What this task involves: Reproduce every entry exactly, without alteration.

◆ ◆ ◆ ◆ ◆

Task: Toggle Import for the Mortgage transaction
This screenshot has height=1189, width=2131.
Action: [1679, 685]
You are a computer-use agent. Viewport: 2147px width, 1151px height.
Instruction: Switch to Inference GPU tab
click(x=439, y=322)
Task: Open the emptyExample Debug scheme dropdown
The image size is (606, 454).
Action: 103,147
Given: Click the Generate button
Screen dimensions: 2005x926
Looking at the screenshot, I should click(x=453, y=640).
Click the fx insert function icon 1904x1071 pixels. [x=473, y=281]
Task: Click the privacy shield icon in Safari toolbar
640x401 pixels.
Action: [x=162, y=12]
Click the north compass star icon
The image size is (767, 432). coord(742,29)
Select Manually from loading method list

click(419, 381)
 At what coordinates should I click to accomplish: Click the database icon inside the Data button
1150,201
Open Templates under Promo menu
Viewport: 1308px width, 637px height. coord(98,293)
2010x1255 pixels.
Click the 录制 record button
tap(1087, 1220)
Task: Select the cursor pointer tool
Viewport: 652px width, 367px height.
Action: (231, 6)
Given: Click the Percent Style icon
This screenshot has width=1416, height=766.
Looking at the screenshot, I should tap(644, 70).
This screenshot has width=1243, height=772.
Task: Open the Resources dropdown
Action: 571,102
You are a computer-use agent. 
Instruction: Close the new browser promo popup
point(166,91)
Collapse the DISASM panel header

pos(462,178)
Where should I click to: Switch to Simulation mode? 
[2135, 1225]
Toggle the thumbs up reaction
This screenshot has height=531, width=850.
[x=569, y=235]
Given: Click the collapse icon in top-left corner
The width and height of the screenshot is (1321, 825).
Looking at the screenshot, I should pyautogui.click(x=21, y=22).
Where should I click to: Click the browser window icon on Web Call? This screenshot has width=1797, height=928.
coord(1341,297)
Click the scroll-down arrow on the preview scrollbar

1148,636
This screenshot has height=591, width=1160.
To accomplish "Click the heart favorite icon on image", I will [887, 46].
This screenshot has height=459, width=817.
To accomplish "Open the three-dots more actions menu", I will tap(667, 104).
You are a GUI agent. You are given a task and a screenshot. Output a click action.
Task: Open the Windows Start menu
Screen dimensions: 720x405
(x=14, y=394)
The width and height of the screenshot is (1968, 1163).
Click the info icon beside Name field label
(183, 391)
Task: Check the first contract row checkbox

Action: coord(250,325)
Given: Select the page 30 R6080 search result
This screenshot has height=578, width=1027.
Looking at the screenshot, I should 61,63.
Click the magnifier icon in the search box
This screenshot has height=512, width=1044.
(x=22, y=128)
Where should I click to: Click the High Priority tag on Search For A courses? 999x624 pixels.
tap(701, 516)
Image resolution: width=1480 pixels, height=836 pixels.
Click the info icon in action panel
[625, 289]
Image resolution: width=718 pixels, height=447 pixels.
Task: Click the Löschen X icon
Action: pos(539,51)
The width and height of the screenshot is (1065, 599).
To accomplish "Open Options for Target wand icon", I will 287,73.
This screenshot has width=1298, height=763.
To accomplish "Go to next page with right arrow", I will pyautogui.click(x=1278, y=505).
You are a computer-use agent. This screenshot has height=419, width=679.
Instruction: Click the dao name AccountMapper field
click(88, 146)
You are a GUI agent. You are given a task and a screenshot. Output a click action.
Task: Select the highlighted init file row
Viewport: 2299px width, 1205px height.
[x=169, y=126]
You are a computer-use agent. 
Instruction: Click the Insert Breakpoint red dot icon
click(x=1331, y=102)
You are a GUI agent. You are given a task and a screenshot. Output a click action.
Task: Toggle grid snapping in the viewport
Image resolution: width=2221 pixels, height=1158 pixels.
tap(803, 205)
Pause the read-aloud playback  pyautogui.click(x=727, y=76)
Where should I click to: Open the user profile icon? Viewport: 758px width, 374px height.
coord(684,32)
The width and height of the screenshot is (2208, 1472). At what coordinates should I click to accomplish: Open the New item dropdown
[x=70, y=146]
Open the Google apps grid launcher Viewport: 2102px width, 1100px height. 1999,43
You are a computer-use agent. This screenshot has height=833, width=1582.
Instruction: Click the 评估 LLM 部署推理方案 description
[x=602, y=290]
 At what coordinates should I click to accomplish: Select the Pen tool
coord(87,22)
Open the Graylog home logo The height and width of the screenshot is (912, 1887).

◆ ◆ ◆ ◆ ◆

Written response:
Task: Toggle Import for the Mortgage transaction
This screenshot has height=1189, width=2131.
Action: [1679, 685]
You are a computer-use agent. Viewport: 2147px width, 1151px height.
Instruction: Switch to Inference GPU tab
click(x=439, y=322)
Task: Open the emptyExample Debug scheme dropdown
The image size is (606, 454).
Action: 103,147
Given: Click the Generate button
Screen dimensions: 2005x926
Looking at the screenshot, I should click(x=453, y=640).
Click the fx insert function icon 1904x1071 pixels. [x=473, y=281]
Task: Click the privacy shield icon in Safari toolbar
640x401 pixels.
Action: [x=162, y=12]
Click the north compass star icon
The image size is (767, 432). coord(742,29)
Select Manually from loading method list

click(419, 381)
 At what coordinates should I click to accomplish: Click the database icon inside the Data button
1150,201
Open Templates under Promo menu
Viewport: 1308px width, 637px height. coord(98,293)
2010x1255 pixels.
Click the 录制 record button
tap(1087, 1220)
Task: Select the cursor pointer tool
Viewport: 652px width, 367px height.
Action: (231, 6)
Given: Click the Percent Style icon
This screenshot has width=1416, height=766.
Looking at the screenshot, I should tap(644, 70).
This screenshot has width=1243, height=772.
Task: Open the Resources dropdown
Action: 571,102
You are a computer-use agent. 
Instruction: Close the new browser promo popup
point(166,91)
Collapse the DISASM panel header

pos(462,178)
Where should I click to: Switch to Simulation mode? 
[2135, 1225]
Toggle the thumbs up reaction
This screenshot has height=531, width=850.
[x=569, y=235]
Given: Click the collapse icon in top-left corner
The width and height of the screenshot is (1321, 825).
Looking at the screenshot, I should pyautogui.click(x=21, y=22).
Where should I click to: Click the browser window icon on Web Call? This screenshot has width=1797, height=928.
coord(1341,297)
Click the scroll-down arrow on the preview scrollbar

1148,636
This screenshot has height=591, width=1160.
To accomplish "Click the heart favorite icon on image", I will [887, 46].
This screenshot has height=459, width=817.
To accomplish "Open the three-dots more actions menu", I will tap(667, 104).
You are a GUI agent. You are given a task and a screenshot. Output a click action.
Task: Open the Windows Start menu
Screen dimensions: 720x405
(x=14, y=394)
The width and height of the screenshot is (1968, 1163).
Click the info icon beside Name field label
(183, 391)
Task: Check the first contract row checkbox

Action: coord(250,325)
Given: Select the page 30 R6080 search result
This screenshot has height=578, width=1027.
Looking at the screenshot, I should 61,63.
Click the magnifier icon in the search box
This screenshot has height=512, width=1044.
(x=22, y=128)
Where should I click to: Click the High Priority tag on Search For A courses? 999x624 pixels.
tap(701, 516)
Image resolution: width=1480 pixels, height=836 pixels.
Click the info icon in action panel
[625, 289]
Image resolution: width=718 pixels, height=447 pixels.
Task: Click the Löschen X icon
Action: pos(539,51)
The width and height of the screenshot is (1065, 599).
To accomplish "Open Options for Target wand icon", I will 287,73.
This screenshot has width=1298, height=763.
To accomplish "Go to next page with right arrow", I will pyautogui.click(x=1278, y=505).
You are a computer-use agent. This screenshot has height=419, width=679.
Instruction: Click the dao name AccountMapper field
click(88, 146)
You are a GUI agent. You are given a task and a screenshot. Output a click action.
Task: Select the highlighted init file row
Viewport: 2299px width, 1205px height.
[x=169, y=126]
You are a computer-use agent. 
Instruction: Click the Insert Breakpoint red dot icon
click(x=1331, y=102)
You are a GUI agent. You are given a task and a screenshot. Output a click action.
Task: Toggle grid snapping in the viewport
Image resolution: width=2221 pixels, height=1158 pixels.
tap(803, 205)
Pause the read-aloud playback  pyautogui.click(x=727, y=76)
Where should I click to: Open the user profile icon? Viewport: 758px width, 374px height.
coord(684,32)
The width and height of the screenshot is (2208, 1472). At what coordinates should I click to accomplish: Open the New item dropdown
[x=70, y=146]
Open the Google apps grid launcher Viewport: 2102px width, 1100px height. 1999,43
You are a computer-use agent. This screenshot has height=833, width=1582.
Instruction: Click the 评估 LLM 部署推理方案 description
[x=602, y=290]
 At what coordinates should I click to accomplish: Select the Pen tool
coord(87,22)
Open the Graylog home logo The height and width of the screenshot is (912, 1887).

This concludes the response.